En Europe, plus de femmes que d’hommes présentent la météo. Pourquoi selon vous ?

Je serai incapable de le dire, car ça dépend des pays. Aux États-Unis, il y a par exemple plus d’hommes. Je connais beaucoup de présentateurs météo du monde entier et il y a pas mal d’hommes, même en Asie. Après, il y a également de plus en plus de femmes qui présentent les JT dans le même temps. La femme est devenue l’égale de l’homme, et l’homme de la femme. Peut-être que la météo n’avait pas ses lettres de noblesse comme aujourd’hui il a quelques années. On se disait que c’était un métier féminin et ça l’est donc peut être un peu resté, mais il y a de plus en plus d’hommes.

« Il faut faire très attention à ne pas désorienter les téléspectateurs. Il faut apporter des évolutions et non des révolutions »

Il y a quelques années, France 2 et M6 ont tenté de rajeunir les présentateurs météo. Comment avez-vous analysé ce phénomène ?

Je ne me suis pas posé la question. Il faut dire qu’il n’y a pas des tonnes de présentateurs confirmés sur le marché qui peuvent apporter une crédibilité à la météo. Les présentateurs de la météo à TF1 sont très ancrés. Il y a peut-être ceux qu’on peut changer, et les autres. Il est vrai qu’on a besoin de plus en plus de crédibilité et je pense que la concurrence s’en rend compte. Il y avait des nouvelles chaînes d’info qui ont pris des présentateurs qui ne savaient pas du tout de quoi ils parlaient. Les directions s’apercevaient de la différence et ils les envoyaient faire un stage à Météo France.

Le succès du JT de TF1 intrigue et des visites sont parfois effectuées par des chaînes européennes. En est-il de même pour la météo ?

Nous avons des échanges, notamment sur les forums dédiés à la météo pour voir comment on travaille. Il m’est par exemple arrivé de voir des logiciels qui m’intéressaient et qui avaient déjà été exploités par d’autres chaînes européennes. Je leur ai alors posé des questions, notamment sur la réaction des téléspectateurs. Et vice versa.

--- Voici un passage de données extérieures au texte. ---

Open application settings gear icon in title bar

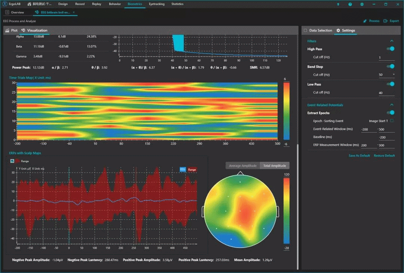pos(362,4)
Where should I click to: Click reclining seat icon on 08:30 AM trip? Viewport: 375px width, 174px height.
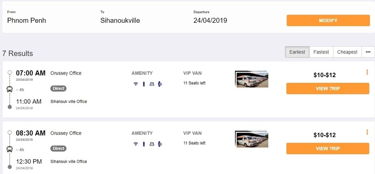[x=152, y=144]
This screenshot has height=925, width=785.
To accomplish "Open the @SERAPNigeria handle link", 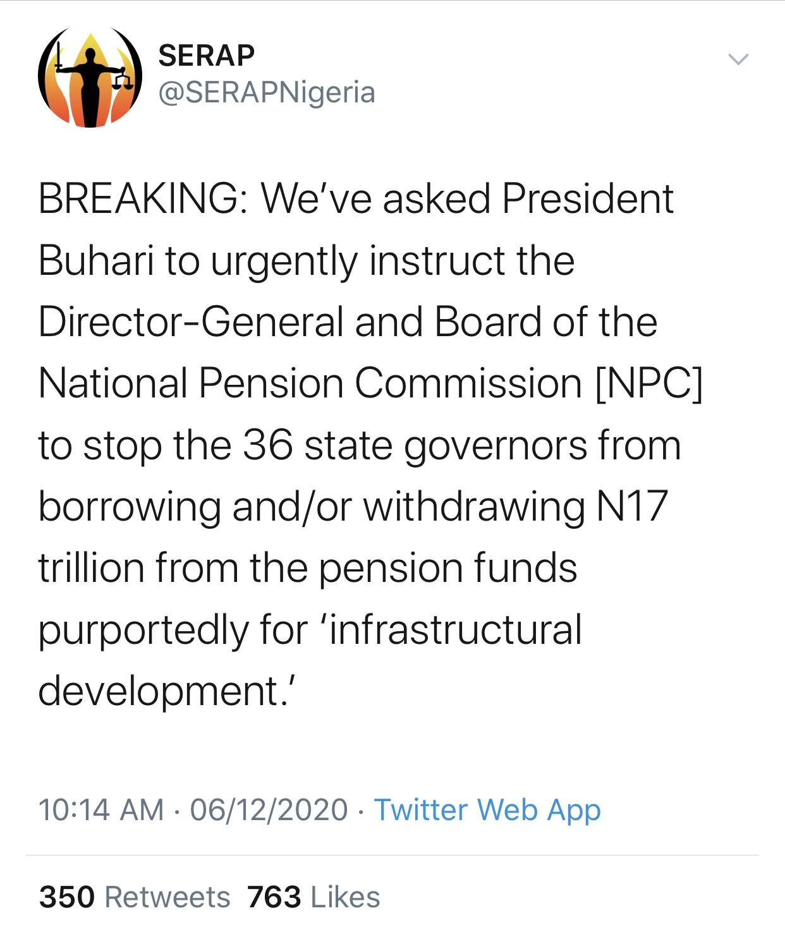I will 267,92.
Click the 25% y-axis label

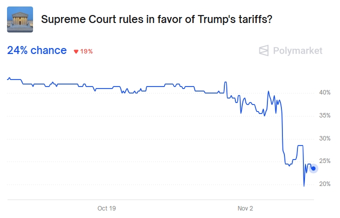pos(324,161)
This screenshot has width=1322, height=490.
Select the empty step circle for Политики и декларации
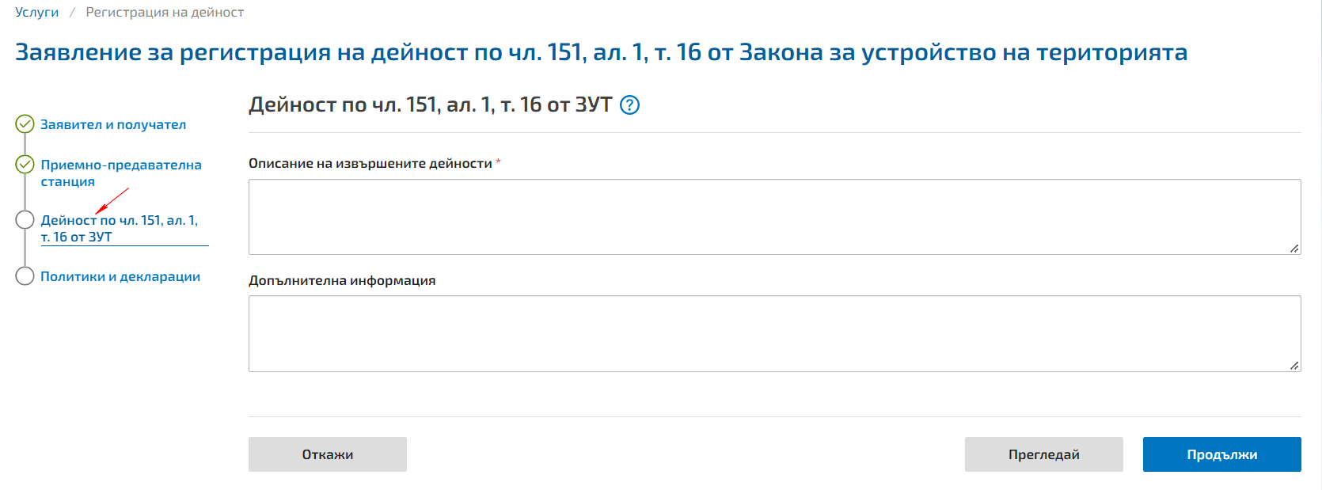(x=25, y=275)
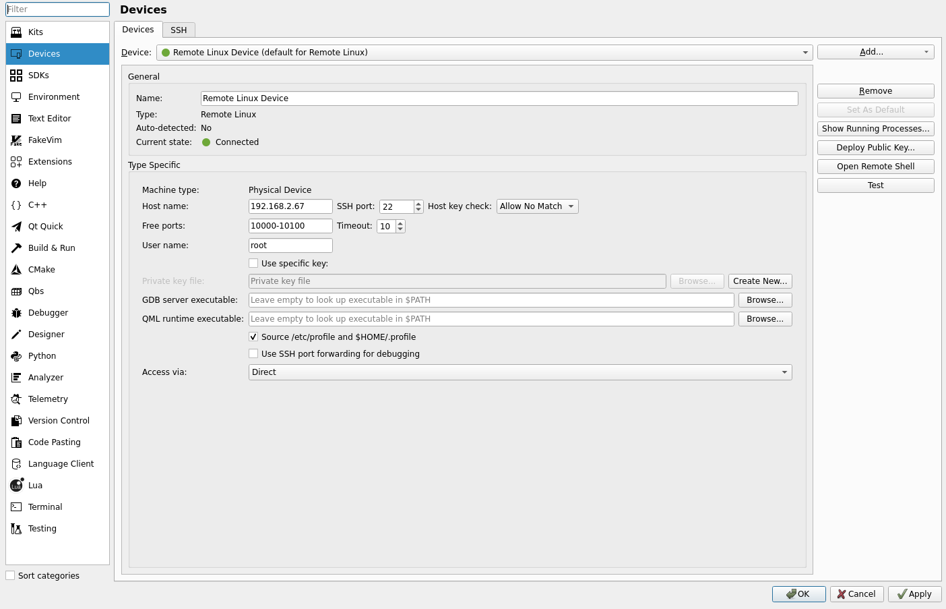The width and height of the screenshot is (946, 609).
Task: Select the Devices tab
Action: pyautogui.click(x=138, y=30)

La BBC a lancé en novembre 2015 « BBC Weather Watchers » qui est une application qui permet aux téléspectateurs d’échanger sur la météo. Un tel dispositif est-il envisageable pour TF1 ?

Nous en avons beaucoup parlé et nous l’envisageons. Nous travaillons dessus, sur l’aspect digital de la météo et l’interactivité avec le téléspectateur. C’est un axe de développement.

Sur TF1, vous avez présenté La maison TF1, À la bonne heure et vous avez commenté l’Eurovision. L’envie d’animer existe-t-elle encore ?

Je trouve que lorsqu’on fait quelque chose il faut bien le faire, ou pas du tout. La météo me prend énormément de temps puisque je suis responsable des services météo de TF1 et LCI. Je travaille du lundi au jeudi à l’antenne, et le vendredi j’ai des réunions. C’est du temps plein. L’animation, pourquoi pas, mais ça serait compliqué. Ma ligne de conduite est qu’il ne faut pas s’éparpiller, car on perd notre identité et on l’a vu chez certains confrères.